• _Your goal_:
Copy each line of the listing where the word "Given" can be found.

• _Study material_:

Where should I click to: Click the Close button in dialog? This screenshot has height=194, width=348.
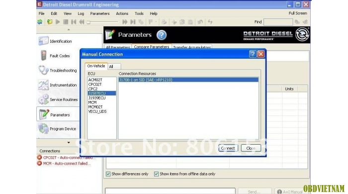[x=251, y=148]
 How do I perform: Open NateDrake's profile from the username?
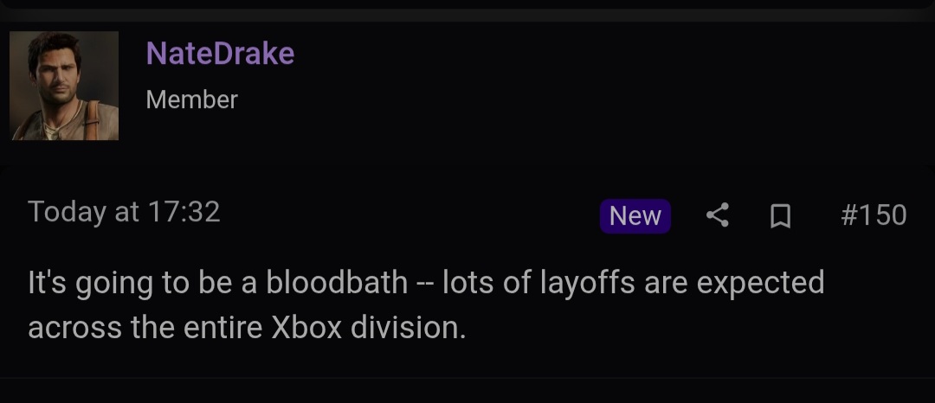[220, 54]
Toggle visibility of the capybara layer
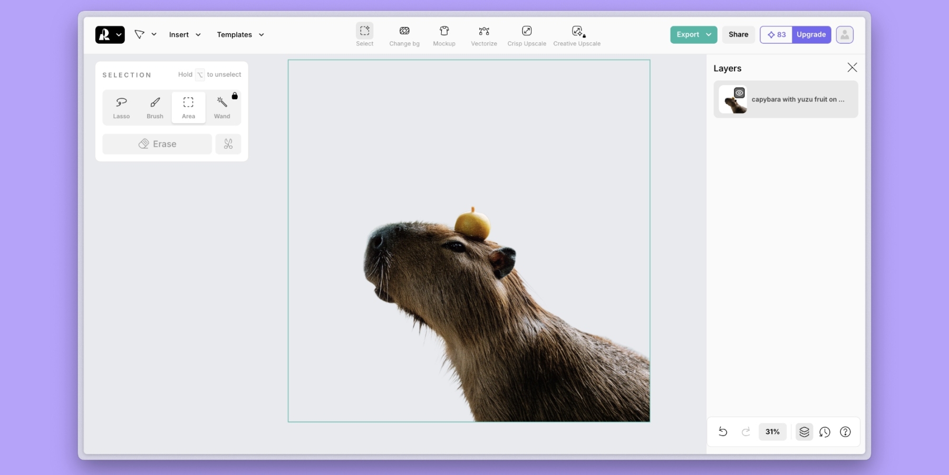 (x=739, y=93)
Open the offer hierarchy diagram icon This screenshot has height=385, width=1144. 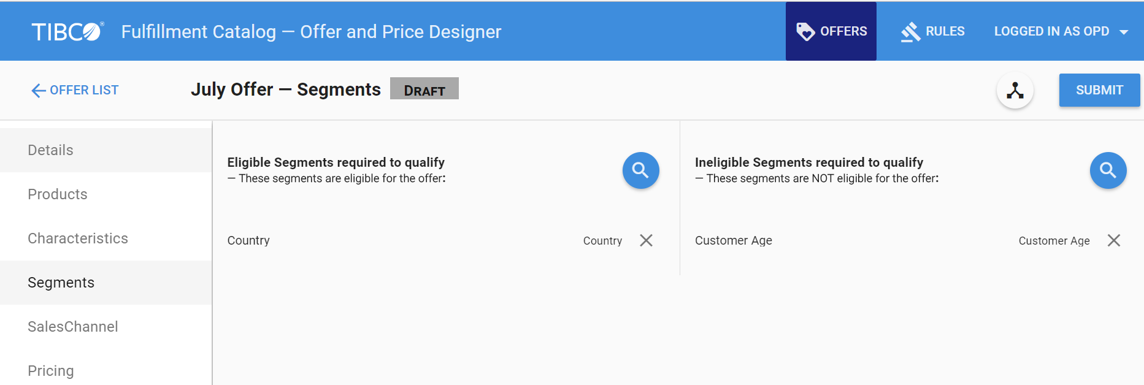click(1015, 91)
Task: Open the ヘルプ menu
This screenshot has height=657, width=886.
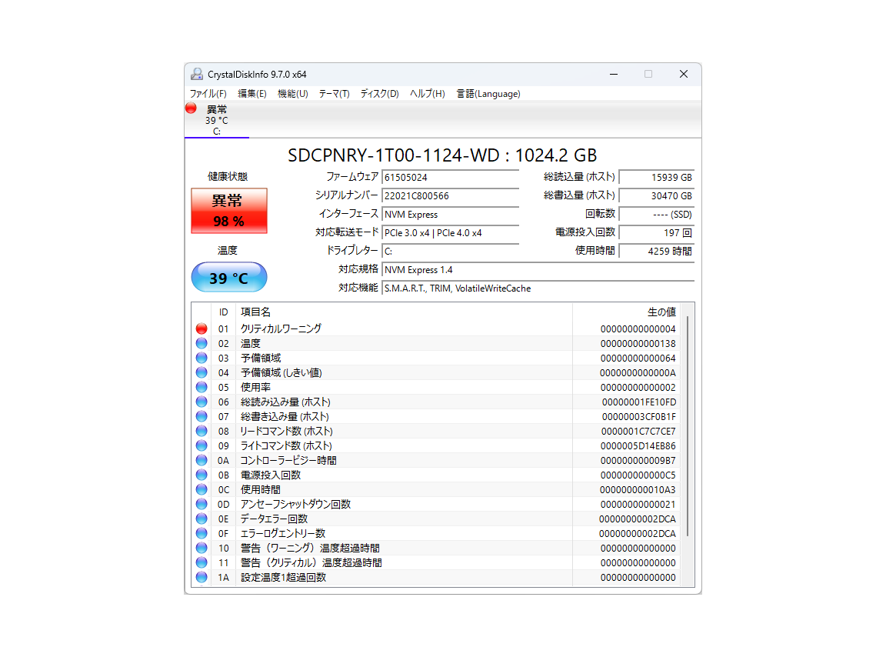Action: pyautogui.click(x=427, y=93)
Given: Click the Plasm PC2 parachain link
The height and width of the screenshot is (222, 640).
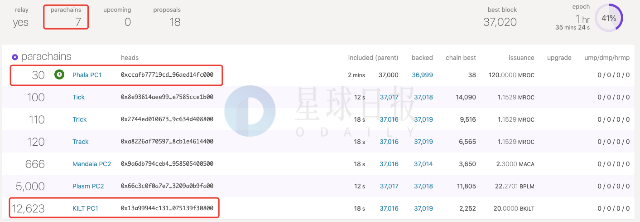Looking at the screenshot, I should tap(88, 186).
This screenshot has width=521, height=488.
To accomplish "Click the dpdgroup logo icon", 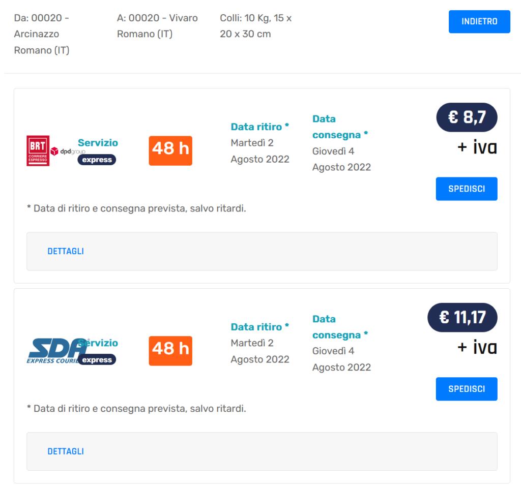I will tap(55, 151).
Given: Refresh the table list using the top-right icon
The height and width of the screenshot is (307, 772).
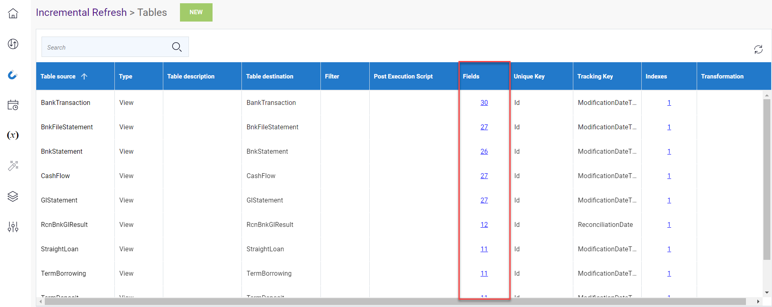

• _Result for this exercise_:
Given: Click the Plasm PC2 parachain link
Given: Refresh the table list using the top-right icon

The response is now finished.